当たり前の話だが、あくまで優遇措置を止めただけであり、禁輸でもなんでもない。手続きを行えば、まずよほど不透明な行いをしていない限り、韓国企業は日本からの該当する資材を購入できるだろう。

 時間がたてば、より鮮明になるだろうが、日本の輸出管理は自由貿易を制限する規制ではない。そのため、輸出管理方式の変更が対韓輸出を急減させることはないだろう。だが、問題はそうきれいに分けられない可能性もある。

 例えば、韓国経済の減速が理由で、韓国の対日貿易が縮小してしまうとしよう。そのときに、本当は韓国経済そのものの不振が原因でも、日本の貿易「規制」が貿易量の減少を招いたと、国内外に韓国政府が喧伝(けんでん)する可能性も否定できない。それが、なんでもありの韓国の「世論戦」の方向性ではないか。

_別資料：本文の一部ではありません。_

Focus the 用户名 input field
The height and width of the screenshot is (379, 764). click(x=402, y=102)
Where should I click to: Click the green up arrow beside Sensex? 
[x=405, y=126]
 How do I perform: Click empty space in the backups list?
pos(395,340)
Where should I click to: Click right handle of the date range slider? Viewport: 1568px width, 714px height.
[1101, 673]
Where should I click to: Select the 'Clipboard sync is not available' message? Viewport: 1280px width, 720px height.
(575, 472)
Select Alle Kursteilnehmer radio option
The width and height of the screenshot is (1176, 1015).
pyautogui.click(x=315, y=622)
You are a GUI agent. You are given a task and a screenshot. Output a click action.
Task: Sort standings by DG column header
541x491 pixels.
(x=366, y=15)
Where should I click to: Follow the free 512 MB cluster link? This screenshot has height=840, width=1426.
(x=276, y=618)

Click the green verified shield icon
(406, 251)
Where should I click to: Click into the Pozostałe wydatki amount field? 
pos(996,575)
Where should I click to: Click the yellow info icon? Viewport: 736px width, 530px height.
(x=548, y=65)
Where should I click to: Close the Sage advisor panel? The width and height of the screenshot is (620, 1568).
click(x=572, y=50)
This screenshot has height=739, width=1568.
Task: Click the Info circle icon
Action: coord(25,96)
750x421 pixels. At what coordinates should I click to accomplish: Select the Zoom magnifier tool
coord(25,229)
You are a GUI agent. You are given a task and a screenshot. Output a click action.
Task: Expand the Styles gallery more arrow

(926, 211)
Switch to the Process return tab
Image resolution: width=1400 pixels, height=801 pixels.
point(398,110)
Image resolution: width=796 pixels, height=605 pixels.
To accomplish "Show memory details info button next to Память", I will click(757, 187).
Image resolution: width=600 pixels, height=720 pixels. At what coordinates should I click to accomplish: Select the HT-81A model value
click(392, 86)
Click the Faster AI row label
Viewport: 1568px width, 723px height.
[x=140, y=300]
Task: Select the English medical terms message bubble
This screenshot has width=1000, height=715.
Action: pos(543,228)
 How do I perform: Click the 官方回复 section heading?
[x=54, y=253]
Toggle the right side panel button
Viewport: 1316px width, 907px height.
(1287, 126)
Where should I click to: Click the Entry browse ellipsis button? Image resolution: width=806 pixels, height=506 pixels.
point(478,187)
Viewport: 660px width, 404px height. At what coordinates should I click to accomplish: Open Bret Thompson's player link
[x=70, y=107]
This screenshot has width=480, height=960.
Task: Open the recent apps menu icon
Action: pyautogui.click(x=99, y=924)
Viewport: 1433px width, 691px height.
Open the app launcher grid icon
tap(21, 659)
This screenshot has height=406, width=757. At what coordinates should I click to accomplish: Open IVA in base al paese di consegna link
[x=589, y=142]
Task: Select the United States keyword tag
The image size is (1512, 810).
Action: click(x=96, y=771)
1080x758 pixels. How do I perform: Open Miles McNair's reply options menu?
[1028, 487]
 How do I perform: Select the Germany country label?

 文政権の経済政策は破綻しているといっていい。最低賃金の急激な引き上げと、労働組合の強化などで、若い労働者は職を得るのが難しくなっている。若年失業率に至っては2けた近くで高止まりしている。

 また、財政政策だけは積極的でも、金融政策は引き締めスタンスを変えようとしない。このため、韓国経済を十分に安定軌道に乗せることができない。

 確かに、米中貿易戦争の影響はあるが、むしろ文政権の国内経済政策の失敗が、今の韓国経済の低迷を生み出している。このような文政権の失政そのものを、日本の責任に転嫁したうえで「謝罪」を問う可能性すらあるだろう。それが「無限謝罪要求国家」ともいえる韓国の一面ではないか。
2019年7月、韓国への輸出管理について、記者会見する経済産業省の貿易経済協力局の岩松潤・貿易管理課長(鴨川一也撮影)
2019年7月、韓国への輸出管理について、記者会見する経済産業省の貿易経済協力局の岩松潤・貿易管理課長(鴨川一也撮影)
 日本は常に国益を無視して韓国に強く配慮し、事実上「謝罪」を要求される。先ほど指摘したように、このような韓国が好む「世論戦」に近いものが、日本のメディアの一部には根強い。

 最近では、「韓国は『敵』なのか」という日本の大学教授らが中心となった声明が出されている。呼びかけ人には、和田春樹東京大名誉教授をはじめ、金子勝、香山リカ、山口二郎各氏が名を連ねており、いつもの安倍晋三政権批判者という印象が強い。